Identify predictive SNP groups in genome wide association study: A sparse learning approach

Genome-Wide Association Study (GWAS) aims to identify genetic variants that are significantly associated with genetic traits. To analyze GWAS data that often contains 0.5 to 1 million Single Nucleotide Polymorphisms (SNPs) genotyped from thousands of individuals, stringent statistical significant thresholds are pre-defined for multiple testing adjustment, e.g., with p-value < 10-8 for single SNP detection and at least < 10-12 for SNP-SNP interaction detection.
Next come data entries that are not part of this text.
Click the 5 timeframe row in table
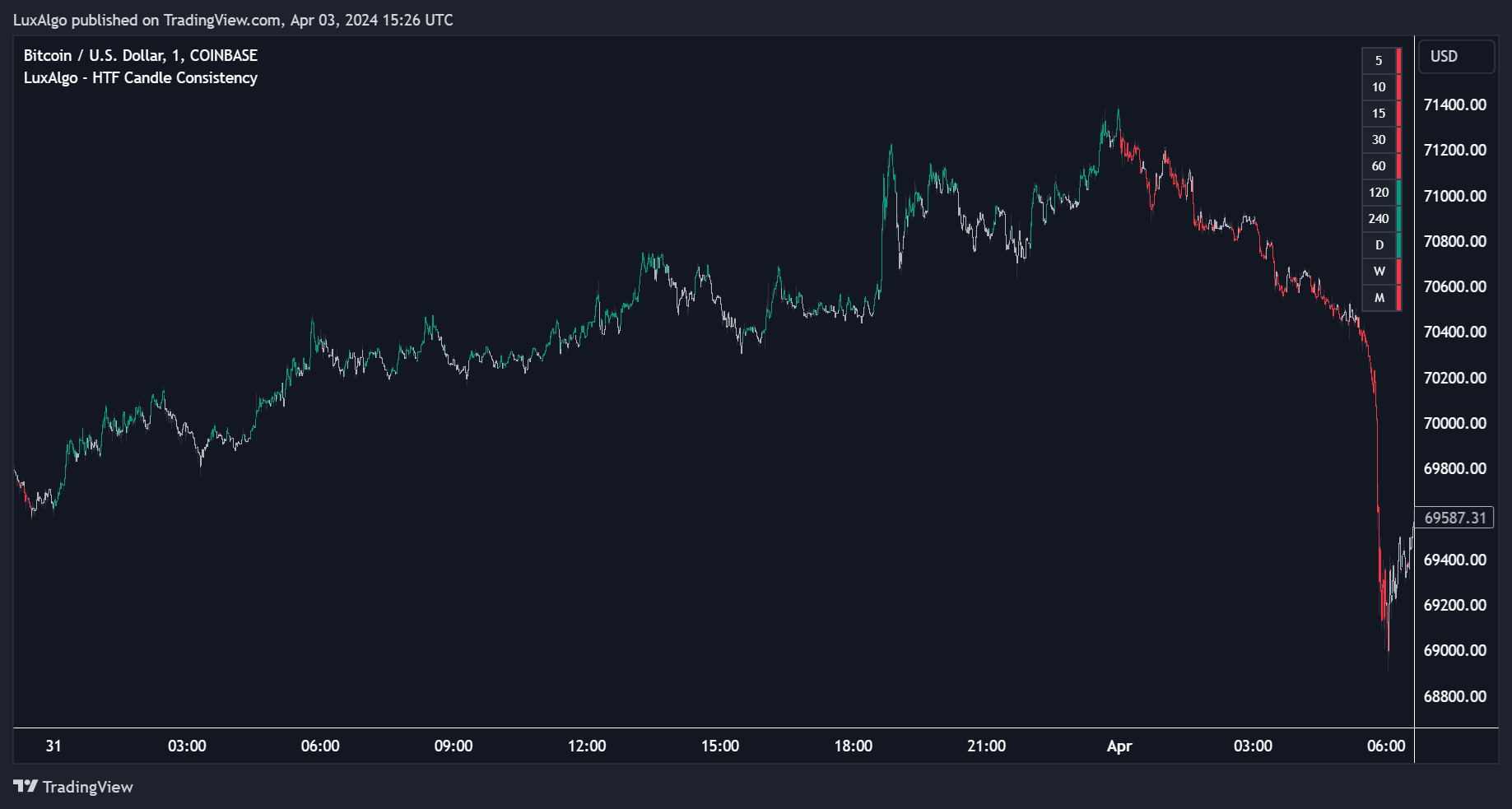The width and height of the screenshot is (1512, 809). click(x=1379, y=61)
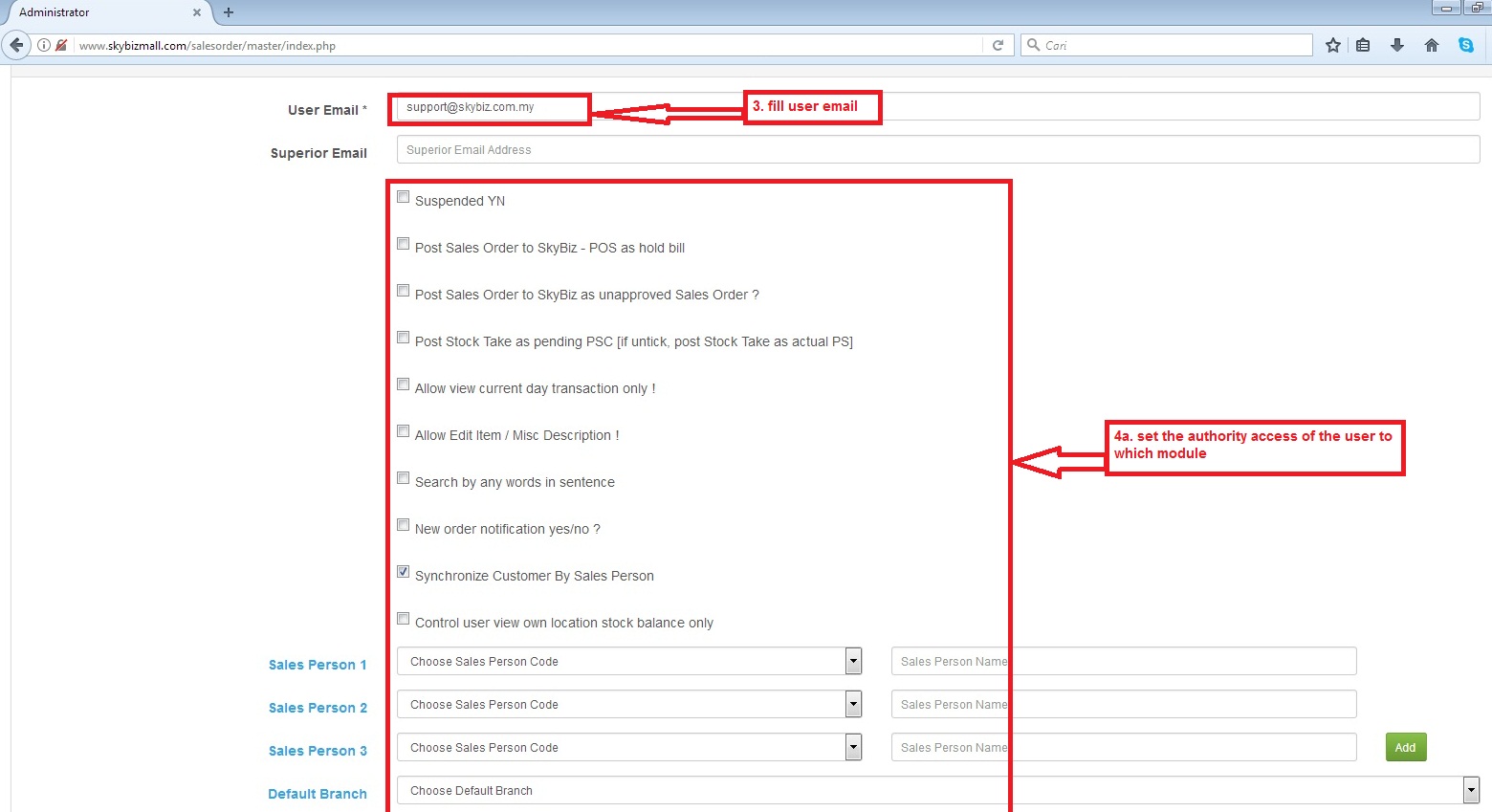Image resolution: width=1492 pixels, height=812 pixels.
Task: Click the browser back arrow button
Action: coord(16,45)
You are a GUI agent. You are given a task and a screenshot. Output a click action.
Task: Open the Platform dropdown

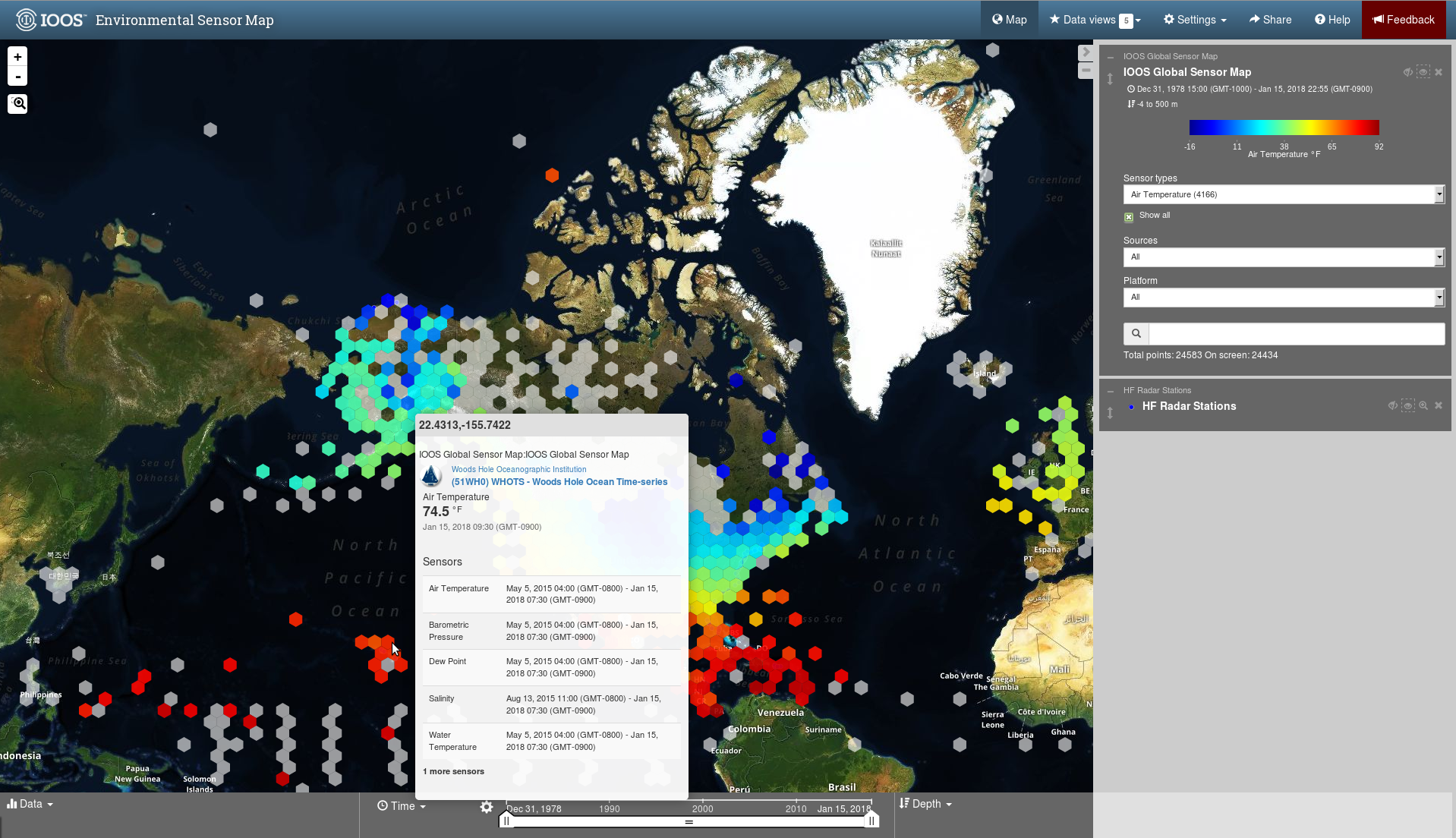pyautogui.click(x=1284, y=298)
Such stringent thresholds were used for efficiency computation but it hinders the discovery of many true genetic variants and more practical approaches are needed to conduct GWAS. In this paper, we propose a machine learning approach to identify groups of predictive SNPs in GWAS analysis. Our method differs from other methods by first translates the genomics knowledge into SNP grouping as priors, then select a list of most predictive SNP groups using linear regression regularized by group sparse constraints, solved by Group-lasso (Least Absolute Shrinkage and Selection Operator). The selected SNPs groups compose a sparse feature space which yields a higher predictive power for continuous trait prediction. We conduct experiment on SiMES (Singapore Malay Eye Study) data set, with 3280 Malay individuals genotyped on Illumina 610 quad arrays. We investigate one discrete trait (Glaucoma) and two glaucoma-related quantitative traits, optic Disc-Cup-Ratio (CDR) and Intraocular Pressure (IOP). The hypothesis is that, with more biological knowledge embedded, a learning mechanism yields higher predictive power. Our preliminary results support the above hypothesis. Further analysis reveals that our approach can identify groups of SNPs highly associated with a particular genetic trait, in spite of the small sample size and the incomplete biological knowledge.